私の左眼の話です。左眼に、プリズムを入れるという話なんですけど、特注指定でプリズムを処方するのではなく、レンズの平行移動で、同等の作用を出すというを目指します。別にこれは、特別な話ではないですし、理論と精密に形にすることとのギャップが垣間見れるので書いておきます。

s-4.50 c-1.00 ax165というのが、私の度数です。左眼の。ざっくり、横は -4.50の近視、縦は-5.50の近視という感じです。それが正確には、15度ずつ傾いています。

それで、いつもはそこまで影響無いだろうとおもい、(1.00/4.50)*10=2.22㎜ 瞳孔よりも外側にレンズを平行移動して、プリズムを処方しています。そういうもんなんです。ですが、本当は15度傾いているので、本当にそれでいいのかなと、一回くらい計算してみました。

ほぼ、三角比の定義を当てはめるだけなので、特に難しいということではありません。作図で言えば、O’の位置が第2象限の方が正しかったですね。ごめんなさい。それに、いまは特注でプリズムをレンズに組み込む方が一般的なので、やらなくても良さそうな気がだんだんとしてきました。

結果は、177.6度方向に2.21㎜偏心でした。はぁ?という感じです。ちなみに、

cos(177.6度)=-0.99912283…

sin(177.6度)=0.041875653…

です。ざっくり、先ほどの177.6度方向に2.21㎜の移動を縦と横の移動に言い換えますと、

縦に0.093㎜移動し横に2.208㎜移動する、と表現出来ます。横だけではなく、縦にもおよそ0.1㎜の移動が要ることが分かりました。横の移動も連動して減っています。この0.1㎜は、どう捉えたらいいでしょうかね。

例えば加工、フレームと削り終わったレンズの関係に於ける0.1㎜は大事です。レンズの径の指定は0.05㎜単位で指定します。ですから、眼鏡屋にアルチザン風味を足すのであれば、技師が0.05㎜を見極めて、最適なサイズ感でレンズを入れていますと、そういう話になります。ブルバキも黎明期はそんなことを言っていたかもしれません。まあでも、実際の手順としてはボタン一つです。

光学的にはどうか?削る前のレンズに、加工の基準点を設ける際の0.1㎜です。割と、感覚にお任せになってしまいます。例えば、毎度お馴染みの私が3年半使っている銀無垢のメガネは、レンズ径が36㎜です。

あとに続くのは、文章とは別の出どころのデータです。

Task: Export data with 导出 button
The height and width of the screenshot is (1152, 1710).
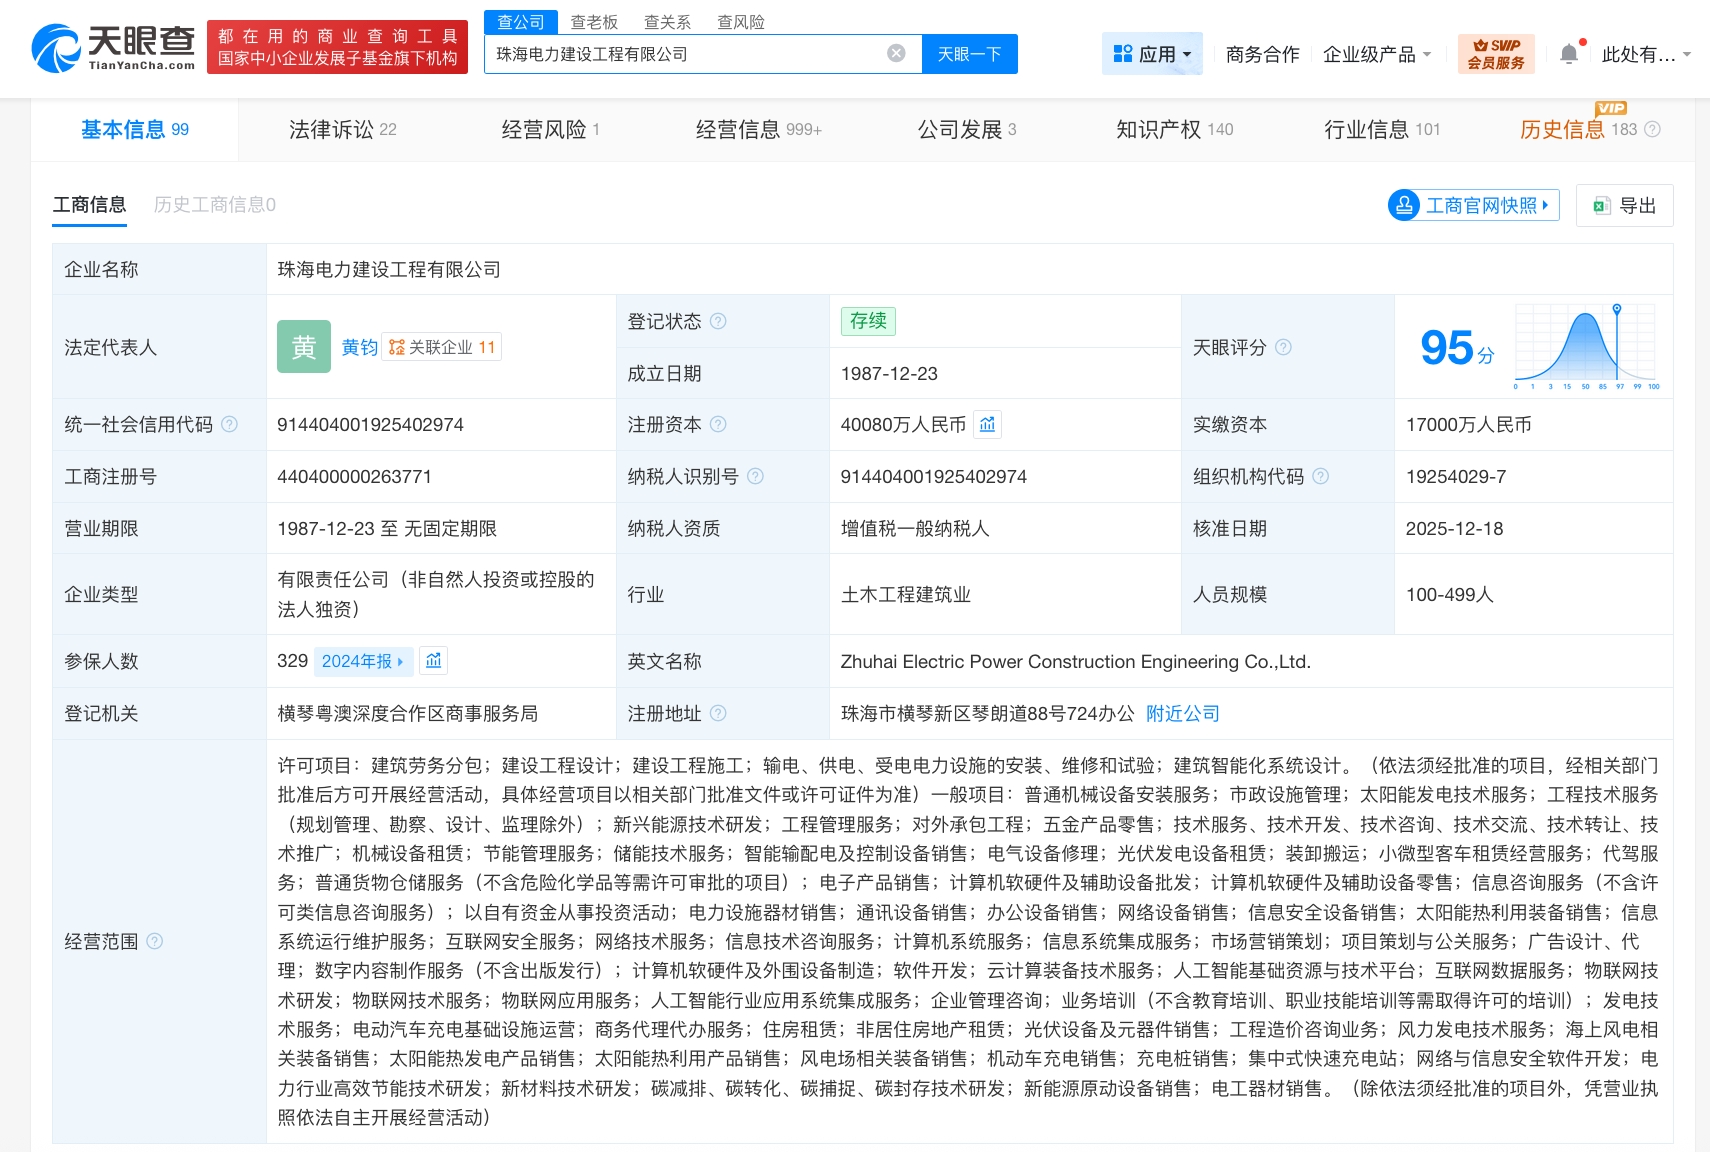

こういうフレームに対しては、枠心という一手間があって、ちょっと特殊な下拵えでレンズの加工に入ります。その際に、下の器材を用いますが、そのピッチは1.0㎜です。半分の0.5㎜とか、その半分の0.25㎜までは実現出来そうですが、そこから先は、気分次第っぽいですよね。

なので結局、今回きっちり値を出してみましたが、まんまと厳密性が最後で崩れてしまいました。縦方向は無視出来るものとして、横方向にしても、2.22㎜の平行移動が本当は2.208㎜であるということなんですけど、もはや誤差な気がします。

昔、メガネは突き詰めるだけで成り立つから良いなぁみたいなことを言われて、はあそうですかと聞き流していたことがありました。今回はレンズの話だったんですけど、例えば検眼は、もっとエクストリームの連続です。メガネだって厳密さだけでは無いし、おそらく他も全部そうなんだと思いますけど、最後は思考では敵わないというのが現れて、ボカーンと崩れたときが一番面白いなと思います。